> [Set task]: Can you retype the lines below word for word, leaving out the pictures?
== Source material
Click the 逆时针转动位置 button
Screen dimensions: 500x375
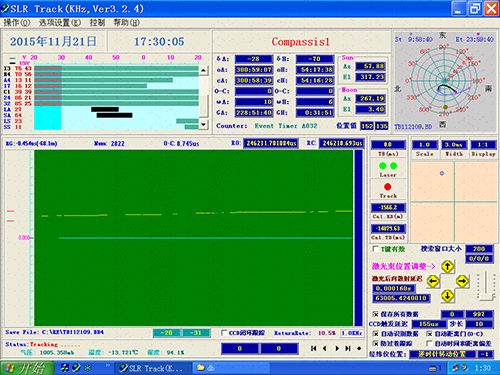(442, 354)
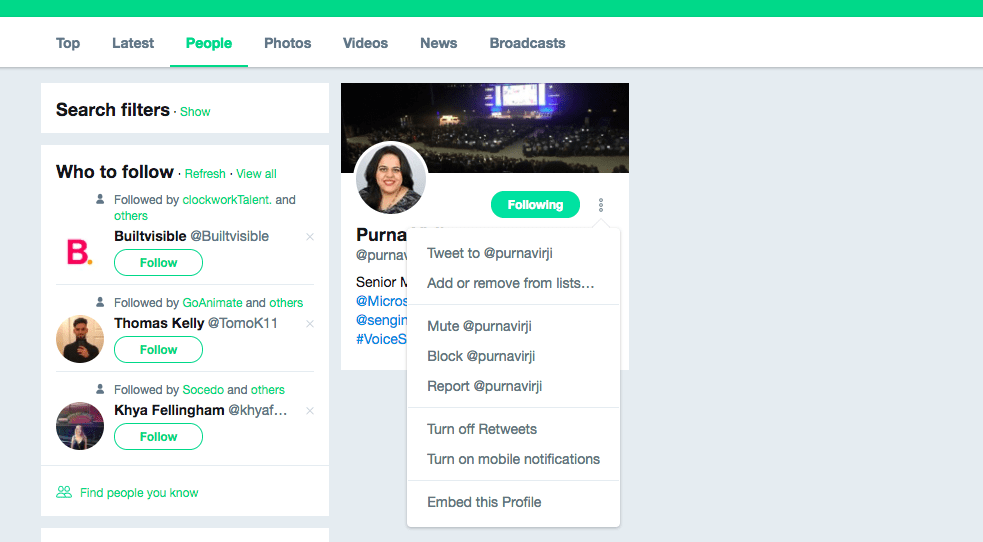Follow the Builtvisible account
This screenshot has height=542, width=983.
[158, 263]
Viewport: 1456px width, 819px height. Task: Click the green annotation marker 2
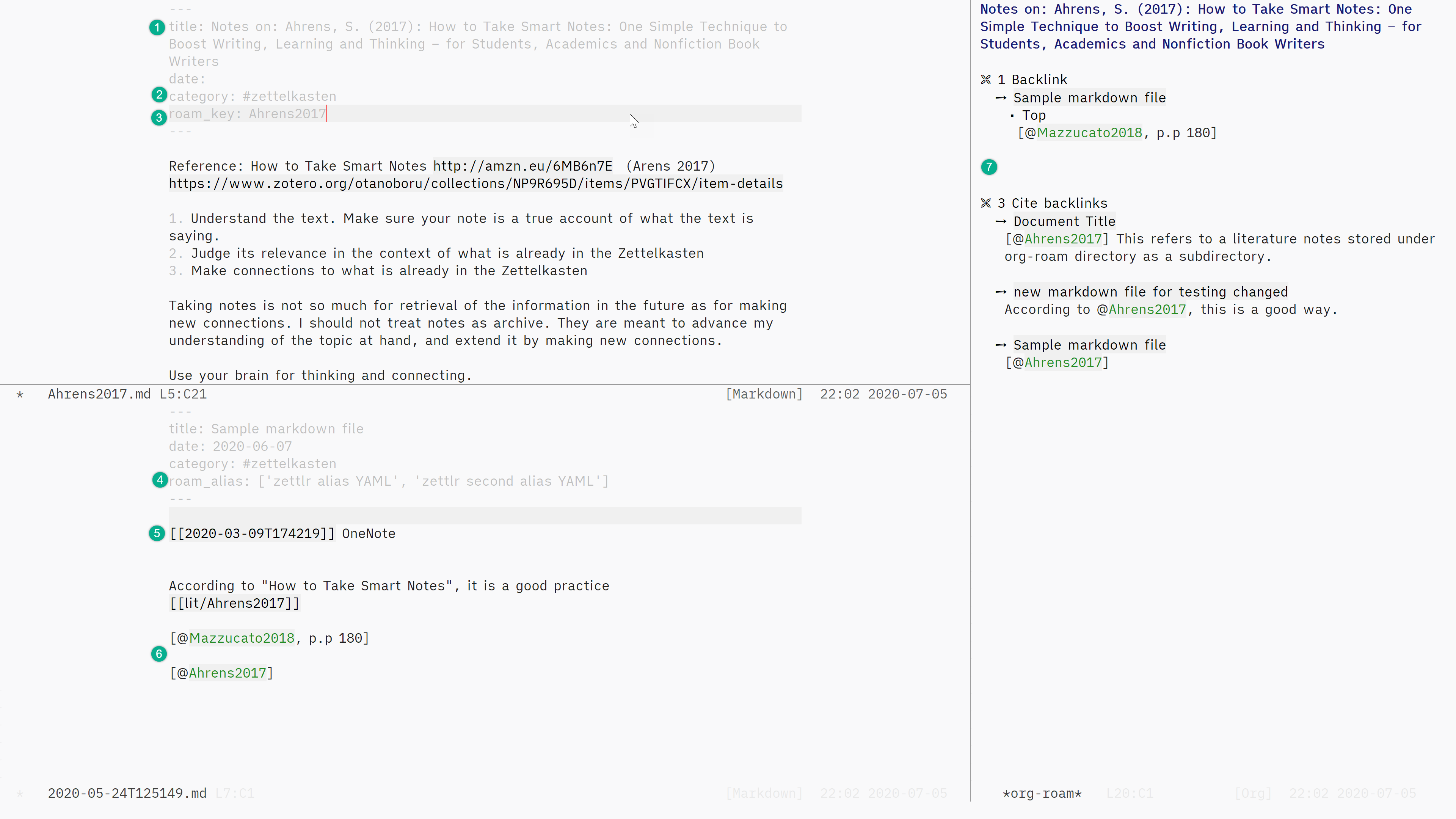coord(159,94)
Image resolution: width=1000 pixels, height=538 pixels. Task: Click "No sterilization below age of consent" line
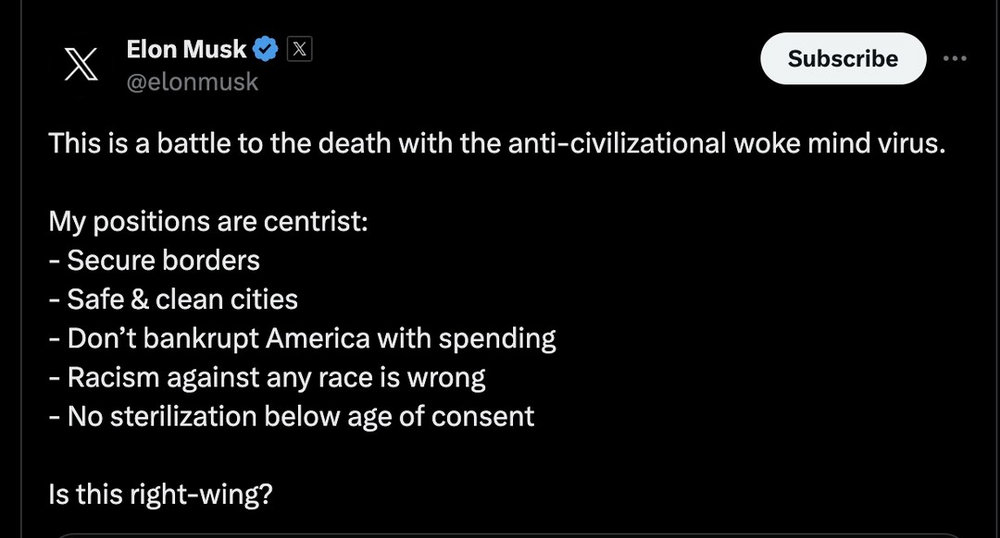(291, 416)
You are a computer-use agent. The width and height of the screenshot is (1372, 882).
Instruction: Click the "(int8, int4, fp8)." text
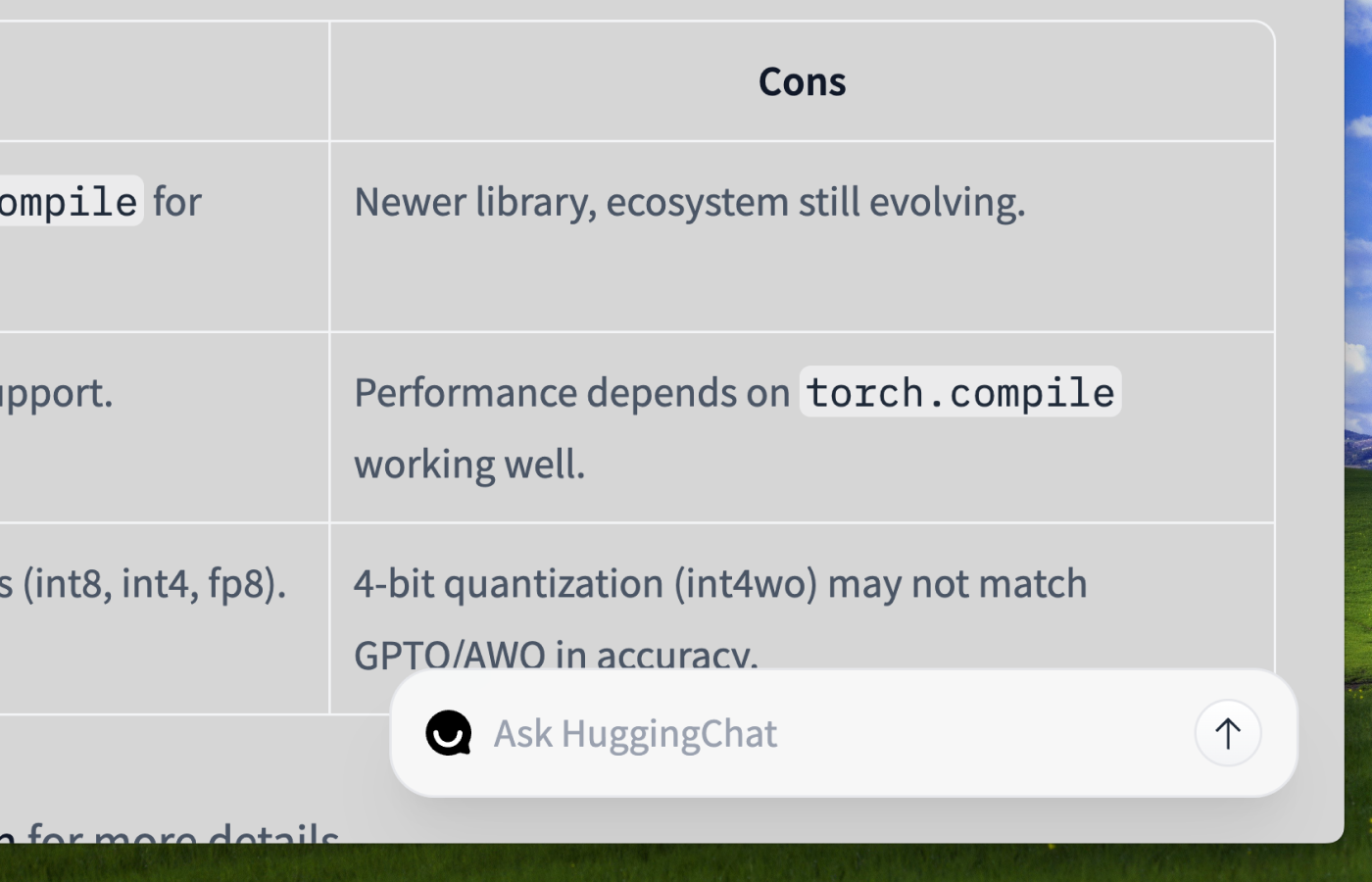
====
> [Reply to the task]:
Click the 逆时针转动位置 button
Screen dimensions: 500x375
(442, 354)
Follow the Builtvisible account
This screenshot has height=542, width=983.
[158, 263]
Viewport: 1456px width, 819px height. Task: Click the green annotation marker 2
coord(159,94)
Image resolution: width=1000 pixels, height=538 pixels. Task: Click "No sterilization below age of consent" line
(291, 416)
You are a computer-use agent. The width and height of the screenshot is (1372, 882).
Instruction: Click the "(int8, int4, fp8)." text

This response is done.